> _Tasks for this exercise_
**A.** From the NLP service deployment notes, copy out the passage starting at "MedCAT is a" and ending at "the NLP models.".
**B.** Answer these questions from the NLP service deployment notes:
(i) Which port does nlp-gate-drugapp expose on the container?
(ii) Which variable is named for setting up the Bio-YODIE resources?
(iii) What is MedCAT Trainer used for?

> _Text passage_
________
When deployed nlp-gate-drugapp exposes port 8095 on the container. The port is also bound from container to the host machine 8095 port. The service endpoint should be available to all the services running inside the cognet Docker network. For example, to access the API endpoint to process a document by a service in cognet network, the endpoint address would be http://nlp-gate-drugapp:8095/api/process.

As a side note, when deployed nlp-gate-bioyodie (assuming that the Bio-YODIE resources are properly set up with RES_BIOYODIE_UMLS_PATH variable), the service will only expose port 8095 on container. Although the service won’t be accessible from the host machine, but all the services inside the cognet network will be able to access it.

For more information on the GATE NLP Service configuration and use please refer to the official documentation.

MedCAT NLP

MedCAT is a named entity recognition and linking application for concept annotation from UMLS or any other source. MedCAT deployment consists of MedCAT NLP Service serving NLP models via RESTful API and MedCAT Trainer for collecting annotations and refinement of the NLP models.
________
> _Supplied data_
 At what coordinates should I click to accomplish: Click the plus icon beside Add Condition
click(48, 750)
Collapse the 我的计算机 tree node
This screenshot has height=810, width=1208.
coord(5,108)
________
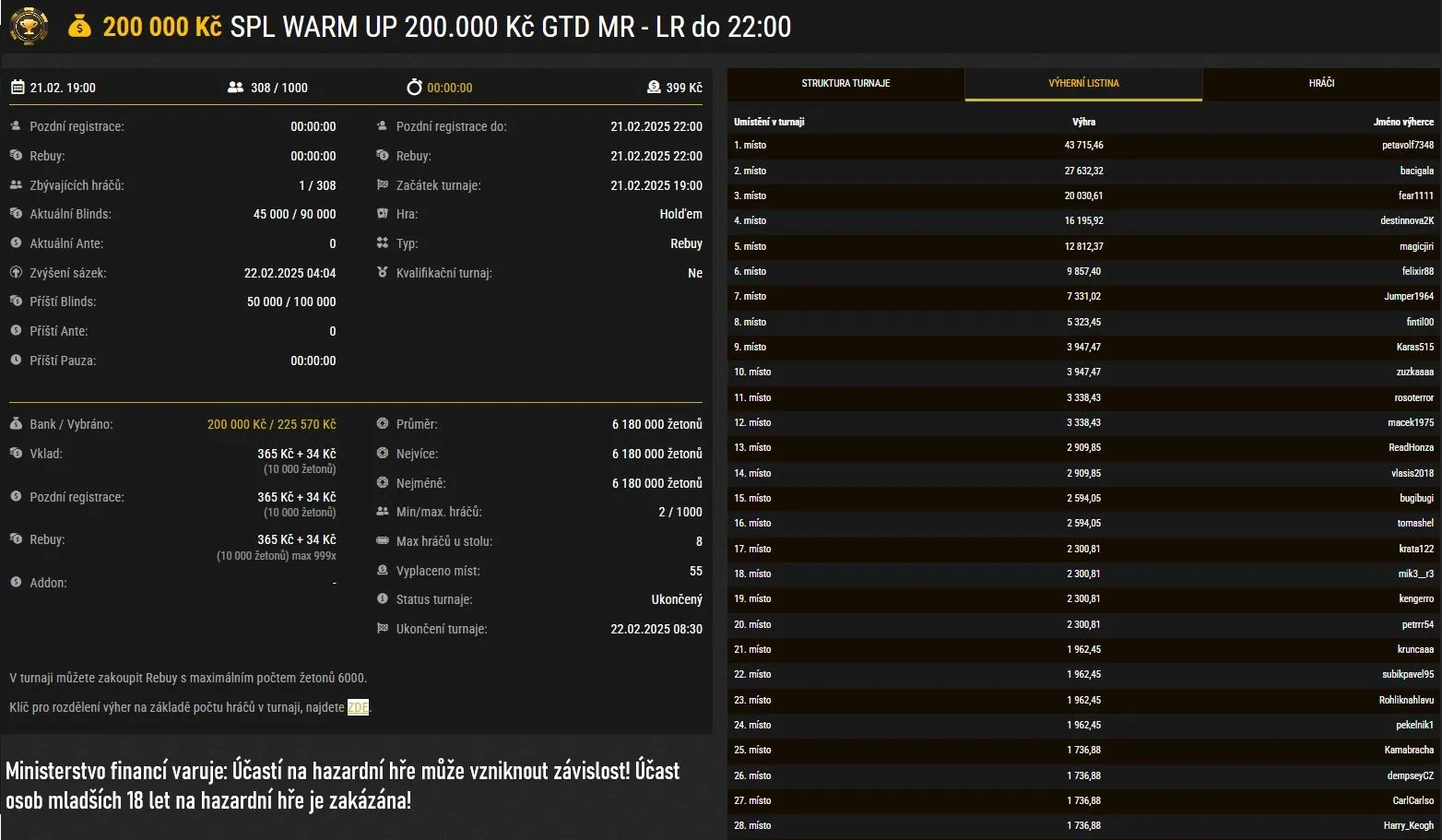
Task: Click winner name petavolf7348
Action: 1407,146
________
> _Answers by task_
**A.**
MedCAT is a named entity recognition and linking application for concept annotation from UMLS or any other source. MedCAT deployment consists of MedCAT NLP Service serving NLP models via RESTful API and MedCAT Trainer for collecting annotations and refinement of the NLP models.

**B.**
(i) Port 8095.
(ii) RES_BIOYODIE_UMLS_PATH.
(iii) Collecting annotations and refining the NLP models.